Work item: Copy the records exactly. Every line must match.

Stored records
◇ ◇ ◇ ◇ ◇ ◇ ◇
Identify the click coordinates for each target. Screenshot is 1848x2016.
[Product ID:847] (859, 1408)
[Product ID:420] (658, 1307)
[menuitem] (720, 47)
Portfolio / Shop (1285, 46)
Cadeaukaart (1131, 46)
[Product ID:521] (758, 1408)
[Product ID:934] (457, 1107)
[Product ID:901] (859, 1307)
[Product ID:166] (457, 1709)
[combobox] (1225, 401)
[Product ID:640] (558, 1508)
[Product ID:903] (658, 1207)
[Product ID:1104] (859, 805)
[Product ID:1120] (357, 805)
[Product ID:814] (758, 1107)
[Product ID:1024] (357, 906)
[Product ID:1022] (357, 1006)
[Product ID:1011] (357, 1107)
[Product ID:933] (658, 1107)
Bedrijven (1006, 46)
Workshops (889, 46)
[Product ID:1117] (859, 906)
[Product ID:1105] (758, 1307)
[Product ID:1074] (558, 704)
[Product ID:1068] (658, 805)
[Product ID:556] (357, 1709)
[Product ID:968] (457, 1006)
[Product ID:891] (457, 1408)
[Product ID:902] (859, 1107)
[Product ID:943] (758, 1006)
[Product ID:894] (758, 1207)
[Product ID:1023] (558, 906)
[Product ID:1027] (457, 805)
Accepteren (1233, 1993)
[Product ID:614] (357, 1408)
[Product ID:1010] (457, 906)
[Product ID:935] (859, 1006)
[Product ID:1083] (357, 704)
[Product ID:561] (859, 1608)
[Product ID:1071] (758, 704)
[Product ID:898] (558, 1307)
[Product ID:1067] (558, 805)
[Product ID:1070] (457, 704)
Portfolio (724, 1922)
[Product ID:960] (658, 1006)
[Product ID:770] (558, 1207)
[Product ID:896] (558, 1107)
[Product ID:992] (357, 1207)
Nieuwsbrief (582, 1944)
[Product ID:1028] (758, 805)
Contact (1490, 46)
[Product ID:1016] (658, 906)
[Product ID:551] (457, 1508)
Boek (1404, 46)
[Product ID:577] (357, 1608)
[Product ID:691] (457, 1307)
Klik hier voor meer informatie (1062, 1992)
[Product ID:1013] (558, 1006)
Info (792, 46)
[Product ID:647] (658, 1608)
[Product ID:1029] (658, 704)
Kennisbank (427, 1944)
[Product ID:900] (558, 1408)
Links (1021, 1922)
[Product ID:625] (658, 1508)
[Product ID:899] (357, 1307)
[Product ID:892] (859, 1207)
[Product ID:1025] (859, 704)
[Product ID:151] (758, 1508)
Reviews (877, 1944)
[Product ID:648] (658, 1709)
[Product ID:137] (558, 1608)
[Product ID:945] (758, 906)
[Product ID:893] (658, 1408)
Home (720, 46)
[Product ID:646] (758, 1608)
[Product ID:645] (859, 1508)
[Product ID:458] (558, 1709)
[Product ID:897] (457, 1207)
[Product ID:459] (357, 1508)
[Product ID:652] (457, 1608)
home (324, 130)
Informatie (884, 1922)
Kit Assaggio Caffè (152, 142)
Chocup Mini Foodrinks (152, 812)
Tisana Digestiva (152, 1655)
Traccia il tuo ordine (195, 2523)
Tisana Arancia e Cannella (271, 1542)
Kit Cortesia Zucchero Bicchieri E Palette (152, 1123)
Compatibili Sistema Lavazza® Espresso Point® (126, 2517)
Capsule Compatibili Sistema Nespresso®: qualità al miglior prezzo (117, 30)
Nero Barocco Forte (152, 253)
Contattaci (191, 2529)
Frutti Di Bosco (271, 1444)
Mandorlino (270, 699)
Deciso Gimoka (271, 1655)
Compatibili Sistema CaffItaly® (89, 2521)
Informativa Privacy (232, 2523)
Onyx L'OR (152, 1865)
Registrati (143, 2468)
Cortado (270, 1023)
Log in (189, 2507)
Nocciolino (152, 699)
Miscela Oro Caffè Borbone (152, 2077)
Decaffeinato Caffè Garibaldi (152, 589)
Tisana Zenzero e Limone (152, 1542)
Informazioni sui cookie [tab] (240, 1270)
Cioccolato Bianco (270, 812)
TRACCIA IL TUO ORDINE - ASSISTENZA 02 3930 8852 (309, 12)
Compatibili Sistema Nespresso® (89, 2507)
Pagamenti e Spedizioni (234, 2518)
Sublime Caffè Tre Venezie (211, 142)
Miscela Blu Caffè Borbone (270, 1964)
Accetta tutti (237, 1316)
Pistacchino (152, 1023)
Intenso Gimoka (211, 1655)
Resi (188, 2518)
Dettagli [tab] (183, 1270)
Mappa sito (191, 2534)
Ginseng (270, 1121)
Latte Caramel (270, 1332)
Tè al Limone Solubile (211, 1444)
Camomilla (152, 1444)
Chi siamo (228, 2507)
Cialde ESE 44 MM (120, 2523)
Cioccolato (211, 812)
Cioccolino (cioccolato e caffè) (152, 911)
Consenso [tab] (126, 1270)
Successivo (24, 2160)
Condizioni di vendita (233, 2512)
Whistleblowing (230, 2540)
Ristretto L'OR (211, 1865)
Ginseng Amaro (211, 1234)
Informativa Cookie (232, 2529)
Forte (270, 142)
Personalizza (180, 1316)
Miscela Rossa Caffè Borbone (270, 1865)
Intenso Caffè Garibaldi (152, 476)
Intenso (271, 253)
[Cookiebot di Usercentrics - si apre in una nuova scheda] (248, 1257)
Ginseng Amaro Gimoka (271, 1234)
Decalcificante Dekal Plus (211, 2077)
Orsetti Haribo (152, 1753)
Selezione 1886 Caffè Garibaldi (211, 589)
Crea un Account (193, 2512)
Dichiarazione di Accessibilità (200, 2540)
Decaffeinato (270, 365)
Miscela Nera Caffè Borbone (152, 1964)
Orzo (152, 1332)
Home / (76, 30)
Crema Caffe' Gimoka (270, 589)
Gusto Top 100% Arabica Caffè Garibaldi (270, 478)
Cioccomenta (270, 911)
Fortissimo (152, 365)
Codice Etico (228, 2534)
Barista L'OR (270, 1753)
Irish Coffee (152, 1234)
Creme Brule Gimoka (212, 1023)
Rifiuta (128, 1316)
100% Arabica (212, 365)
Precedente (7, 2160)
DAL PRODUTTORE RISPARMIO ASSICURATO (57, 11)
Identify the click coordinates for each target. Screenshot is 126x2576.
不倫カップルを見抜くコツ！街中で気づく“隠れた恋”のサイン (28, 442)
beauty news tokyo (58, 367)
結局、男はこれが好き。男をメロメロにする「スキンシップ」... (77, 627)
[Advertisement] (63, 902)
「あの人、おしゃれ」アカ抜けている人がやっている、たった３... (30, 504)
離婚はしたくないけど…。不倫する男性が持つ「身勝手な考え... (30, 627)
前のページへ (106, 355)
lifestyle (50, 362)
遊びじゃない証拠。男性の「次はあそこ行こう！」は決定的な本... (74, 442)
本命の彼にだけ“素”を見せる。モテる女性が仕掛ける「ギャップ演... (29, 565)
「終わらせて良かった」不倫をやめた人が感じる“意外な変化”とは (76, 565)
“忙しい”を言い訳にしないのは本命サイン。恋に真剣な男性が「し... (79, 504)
◇ ◇ ◇ ◇ ◇ ◇ ◇
Response:
Identify the click coordinates for each target. Screenshot is 1848x2016.
[Product ID:847] (859, 1408)
[Product ID:420] (658, 1307)
[menuitem] (720, 47)
Portfolio / Shop (1285, 46)
Cadeaukaart (1131, 46)
[Product ID:521] (758, 1408)
[Product ID:934] (457, 1107)
[Product ID:901] (859, 1307)
[Product ID:166] (457, 1709)
[combobox] (1225, 401)
[Product ID:640] (558, 1508)
[Product ID:903] (658, 1207)
[Product ID:1104] (859, 805)
[Product ID:1120] (357, 805)
[Product ID:814] (758, 1107)
[Product ID:1024] (357, 906)
[Product ID:1022] (357, 1006)
[Product ID:1011] (357, 1107)
[Product ID:933] (658, 1107)
Bedrijven (1006, 46)
Workshops (889, 46)
[Product ID:1117] (859, 906)
[Product ID:1105] (758, 1307)
[Product ID:1074] (558, 704)
[Product ID:1068] (658, 805)
[Product ID:556] (357, 1709)
[Product ID:968] (457, 1006)
[Product ID:891] (457, 1408)
[Product ID:902] (859, 1107)
[Product ID:943] (758, 1006)
[Product ID:894] (758, 1207)
[Product ID:1023] (558, 906)
[Product ID:1027] (457, 805)
Accepteren (1233, 1993)
[Product ID:614] (357, 1408)
[Product ID:1010] (457, 906)
[Product ID:935] (859, 1006)
[Product ID:1083] (357, 704)
[Product ID:561] (859, 1608)
[Product ID:1071] (758, 704)
[Product ID:898] (558, 1307)
[Product ID:1067] (558, 805)
[Product ID:1070] (457, 704)
Portfolio (724, 1922)
[Product ID:960] (658, 1006)
[Product ID:770] (558, 1207)
[Product ID:896] (558, 1107)
[Product ID:992] (357, 1207)
Nieuwsbrief (582, 1944)
[Product ID:1028] (758, 805)
Contact (1490, 46)
[Product ID:1016] (658, 906)
[Product ID:551] (457, 1508)
Boek (1404, 46)
[Product ID:577] (357, 1608)
[Product ID:691] (457, 1307)
Klik hier voor meer informatie (1062, 1992)
[Product ID:1013] (558, 1006)
Info (792, 46)
[Product ID:647] (658, 1608)
[Product ID:1029] (658, 704)
Kennisbank (427, 1944)
[Product ID:900] (558, 1408)
Links (1021, 1922)
[Product ID:625] (658, 1508)
[Product ID:899] (357, 1307)
[Product ID:892] (859, 1207)
[Product ID:1025] (859, 704)
[Product ID:151] (758, 1508)
Reviews (877, 1944)
[Product ID:648] (658, 1709)
[Product ID:137] (558, 1608)
[Product ID:945] (758, 906)
[Product ID:893] (658, 1408)
Home (720, 46)
[Product ID:646] (758, 1608)
[Product ID:645] (859, 1508)
[Product ID:458] (558, 1709)
[Product ID:897] (457, 1207)
[Product ID:459] (357, 1508)
[Product ID:652] (457, 1608)
home (324, 130)
Informatie (884, 1922)
Kit Assaggio Caffè (152, 142)
Chocup Mini Foodrinks (152, 812)
Tisana Digestiva (152, 1655)
Traccia il tuo ordine (195, 2523)
Tisana Arancia e Cannella (271, 1542)
Kit Cortesia Zucchero Bicchieri E Palette (152, 1123)
Compatibili Sistema Lavazza® Espresso Point® (126, 2517)
Capsule Compatibili Sistema Nespresso®: qualità al miglior prezzo (117, 30)
Nero Barocco Forte (152, 253)
Contattaci (191, 2529)
Frutti Di Bosco (271, 1444)
Mandorlino (270, 699)
Deciso Gimoka (271, 1655)
Compatibili Sistema CaffItaly® (89, 2521)
Informativa Privacy (232, 2523)
Onyx L'OR (152, 1865)
Registrati (143, 2468)
Cortado (270, 1023)
Log in (189, 2507)
Nocciolino (152, 699)
Miscela Oro Caffè Borbone (152, 2077)
Decaffeinato Caffè Garibaldi (152, 589)
Tisana Zenzero e Limone (152, 1542)
Informazioni sui cookie [tab] (240, 1270)
Cioccolato Bianco (270, 812)
TRACCIA IL TUO ORDINE - ASSISTENZA 02 3930 8852 (309, 12)
Compatibili Sistema Nespresso® (89, 2507)
Pagamenti e Spedizioni (234, 2518)
Sublime Caffè Tre Venezie (211, 142)
Miscela Blu Caffè Borbone (270, 1964)
Accetta tutti (237, 1316)
Pistacchino (152, 1023)
Intenso Gimoka (211, 1655)
Resi (188, 2518)
Dettagli [tab] (183, 1270)
Mappa sito (191, 2534)
Ginseng (270, 1121)
Latte Caramel (270, 1332)
Tè al Limone Solubile (211, 1444)
Camomilla (152, 1444)
Chi siamo (228, 2507)
Cialde ESE 44 MM (120, 2523)
Cioccolato (211, 812)
Cioccolino (cioccolato e caffè) (152, 911)
Consenso [tab] (126, 1270)
Successivo (24, 2160)
Condizioni di vendita (233, 2512)
Whistleblowing (230, 2540)
Ristretto L'OR (211, 1865)
Ginseng Amaro (211, 1234)
Informativa Cookie (232, 2529)
Forte (270, 142)
Personalizza (180, 1316)
Miscela Rossa Caffè Borbone (270, 1865)
Intenso Caffè Garibaldi (152, 476)
Intenso (271, 253)
[Cookiebot di Usercentrics - si apre in una nuova scheda] (248, 1257)
Ginseng Amaro Gimoka (271, 1234)
Decalcificante Dekal Plus (211, 2077)
Orsetti Haribo (152, 1753)
Selezione 1886 Caffè Garibaldi (211, 589)
Crea un Account (193, 2512)
Dichiarazione di Accessibilità (200, 2540)
Decaffeinato (270, 365)
Miscela Nera Caffè Borbone (152, 1964)
Orzo (152, 1332)
Home / (76, 30)
Crema Caffe' Gimoka (270, 589)
Gusto Top 100% Arabica Caffè Garibaldi (270, 478)
Cioccomenta (270, 911)
Fortissimo (152, 365)
Codice Etico (228, 2534)
Barista L'OR (270, 1753)
Irish Coffee (152, 1234)
Creme Brule Gimoka (212, 1023)
Rifiuta (128, 1316)
100% Arabica (212, 365)
Precedente (7, 2160)
DAL PRODUTTORE RISPARMIO ASSICURATO (57, 11)
Identify the click coordinates for each target. Screenshot is 126x2576.
不倫カップルを見抜くコツ！街中で気づく“隠れた恋”のサイン (28, 442)
beauty news tokyo (58, 367)
結局、男はこれが好き。男をメロメロにする「スキンシップ」... (77, 627)
[Advertisement] (63, 902)
「あの人、おしゃれ」アカ抜けている人がやっている、たった３... (30, 504)
離婚はしたくないけど…。不倫する男性が持つ「身勝手な考え... (30, 627)
前のページへ (106, 355)
lifestyle (50, 362)
遊びじゃない証拠。男性の「次はあそこ行こう！」は決定的な本... (74, 442)
本命の彼にだけ“素”を見せる。モテる女性が仕掛ける「ギャップ演... (29, 565)
「終わらせて良かった」不倫をやめた人が感じる“意外な変化”とは (76, 565)
“忙しい”を言い訳にしないのは本命サイン。恋に真剣な男性が「し... (79, 504)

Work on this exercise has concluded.